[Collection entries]
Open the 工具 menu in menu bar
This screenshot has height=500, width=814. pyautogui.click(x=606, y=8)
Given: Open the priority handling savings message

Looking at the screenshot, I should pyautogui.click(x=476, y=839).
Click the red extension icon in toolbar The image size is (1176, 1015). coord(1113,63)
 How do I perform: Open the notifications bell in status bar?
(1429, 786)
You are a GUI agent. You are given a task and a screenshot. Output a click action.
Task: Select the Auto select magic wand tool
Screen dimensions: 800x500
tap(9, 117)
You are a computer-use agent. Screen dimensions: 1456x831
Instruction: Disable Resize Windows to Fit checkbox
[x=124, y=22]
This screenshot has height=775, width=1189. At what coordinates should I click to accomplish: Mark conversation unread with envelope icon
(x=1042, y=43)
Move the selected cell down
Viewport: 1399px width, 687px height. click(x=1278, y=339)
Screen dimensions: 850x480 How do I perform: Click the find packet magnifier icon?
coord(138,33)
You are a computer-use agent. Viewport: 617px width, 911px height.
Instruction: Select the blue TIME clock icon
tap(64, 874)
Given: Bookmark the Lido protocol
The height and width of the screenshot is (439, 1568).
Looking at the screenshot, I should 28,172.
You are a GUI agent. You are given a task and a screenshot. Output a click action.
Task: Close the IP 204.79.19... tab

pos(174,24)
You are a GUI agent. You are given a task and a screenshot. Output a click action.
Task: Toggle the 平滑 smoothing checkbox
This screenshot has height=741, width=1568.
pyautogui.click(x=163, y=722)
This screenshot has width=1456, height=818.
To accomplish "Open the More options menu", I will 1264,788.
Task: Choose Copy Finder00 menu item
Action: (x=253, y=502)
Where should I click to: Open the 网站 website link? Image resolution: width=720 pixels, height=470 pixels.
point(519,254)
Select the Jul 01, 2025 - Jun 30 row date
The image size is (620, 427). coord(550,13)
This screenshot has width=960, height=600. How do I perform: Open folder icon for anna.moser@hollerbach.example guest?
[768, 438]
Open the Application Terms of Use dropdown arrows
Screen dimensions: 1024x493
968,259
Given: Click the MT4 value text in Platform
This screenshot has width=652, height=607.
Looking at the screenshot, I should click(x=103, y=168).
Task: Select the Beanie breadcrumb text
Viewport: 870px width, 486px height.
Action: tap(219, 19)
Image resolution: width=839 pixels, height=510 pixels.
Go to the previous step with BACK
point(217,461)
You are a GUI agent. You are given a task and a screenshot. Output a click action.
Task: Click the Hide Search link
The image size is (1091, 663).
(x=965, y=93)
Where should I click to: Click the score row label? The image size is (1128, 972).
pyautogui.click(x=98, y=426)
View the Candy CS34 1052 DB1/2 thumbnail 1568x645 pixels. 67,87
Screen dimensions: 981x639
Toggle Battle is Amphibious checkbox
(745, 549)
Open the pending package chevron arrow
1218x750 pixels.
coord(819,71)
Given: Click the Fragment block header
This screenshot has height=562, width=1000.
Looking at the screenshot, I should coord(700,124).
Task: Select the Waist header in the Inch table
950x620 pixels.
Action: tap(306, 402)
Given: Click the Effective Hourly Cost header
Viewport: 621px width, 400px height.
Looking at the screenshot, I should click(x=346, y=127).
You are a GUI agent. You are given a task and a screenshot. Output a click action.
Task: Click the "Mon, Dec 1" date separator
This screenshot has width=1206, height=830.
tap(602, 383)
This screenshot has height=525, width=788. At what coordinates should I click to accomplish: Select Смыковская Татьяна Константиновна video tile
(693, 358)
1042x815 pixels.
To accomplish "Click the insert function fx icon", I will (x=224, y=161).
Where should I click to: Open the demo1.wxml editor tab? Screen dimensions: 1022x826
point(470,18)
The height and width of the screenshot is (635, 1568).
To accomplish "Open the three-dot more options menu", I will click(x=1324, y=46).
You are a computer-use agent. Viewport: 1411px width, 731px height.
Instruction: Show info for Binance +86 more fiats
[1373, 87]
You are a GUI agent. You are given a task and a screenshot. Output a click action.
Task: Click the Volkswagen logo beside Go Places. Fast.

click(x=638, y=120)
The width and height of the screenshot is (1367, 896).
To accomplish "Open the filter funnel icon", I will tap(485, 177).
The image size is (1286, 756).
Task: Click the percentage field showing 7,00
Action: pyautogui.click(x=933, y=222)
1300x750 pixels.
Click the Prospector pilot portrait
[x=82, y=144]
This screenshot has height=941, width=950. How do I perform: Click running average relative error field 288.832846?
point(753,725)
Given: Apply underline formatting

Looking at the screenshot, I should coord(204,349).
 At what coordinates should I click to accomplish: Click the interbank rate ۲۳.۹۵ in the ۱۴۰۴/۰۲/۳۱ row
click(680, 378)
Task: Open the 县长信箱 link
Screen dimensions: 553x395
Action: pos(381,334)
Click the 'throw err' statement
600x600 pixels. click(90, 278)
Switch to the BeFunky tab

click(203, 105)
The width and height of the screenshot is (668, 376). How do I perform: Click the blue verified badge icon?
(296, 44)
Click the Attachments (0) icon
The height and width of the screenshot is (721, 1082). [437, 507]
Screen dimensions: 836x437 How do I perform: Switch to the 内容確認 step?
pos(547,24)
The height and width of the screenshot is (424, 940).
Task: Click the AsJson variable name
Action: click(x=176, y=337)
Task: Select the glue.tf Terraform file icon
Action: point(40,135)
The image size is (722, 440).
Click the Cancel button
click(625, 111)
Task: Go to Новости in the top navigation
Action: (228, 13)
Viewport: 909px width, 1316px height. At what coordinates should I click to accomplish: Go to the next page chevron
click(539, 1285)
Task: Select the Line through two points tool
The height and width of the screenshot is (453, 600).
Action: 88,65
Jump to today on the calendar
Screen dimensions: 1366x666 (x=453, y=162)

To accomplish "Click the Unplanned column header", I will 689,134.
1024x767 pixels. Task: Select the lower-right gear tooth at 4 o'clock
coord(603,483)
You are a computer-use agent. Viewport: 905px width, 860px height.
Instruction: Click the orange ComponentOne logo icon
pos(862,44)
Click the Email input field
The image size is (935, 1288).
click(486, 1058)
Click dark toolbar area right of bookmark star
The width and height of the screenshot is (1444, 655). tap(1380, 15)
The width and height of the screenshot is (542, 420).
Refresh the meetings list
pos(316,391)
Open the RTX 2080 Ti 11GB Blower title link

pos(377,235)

» **Work task**
Among the entries, find each line that includes the string "computer" and copy it.

» **Response below**
You are a computer-use agent. Screen dimensions: 1456x831
You are a computer-use agent. Viewport: 617px width, 911px height.
You are a computer-use agent. Viewport: 1411px width, 731px height.
You are a computer-use agent. Viewport: 905px width, 860px height.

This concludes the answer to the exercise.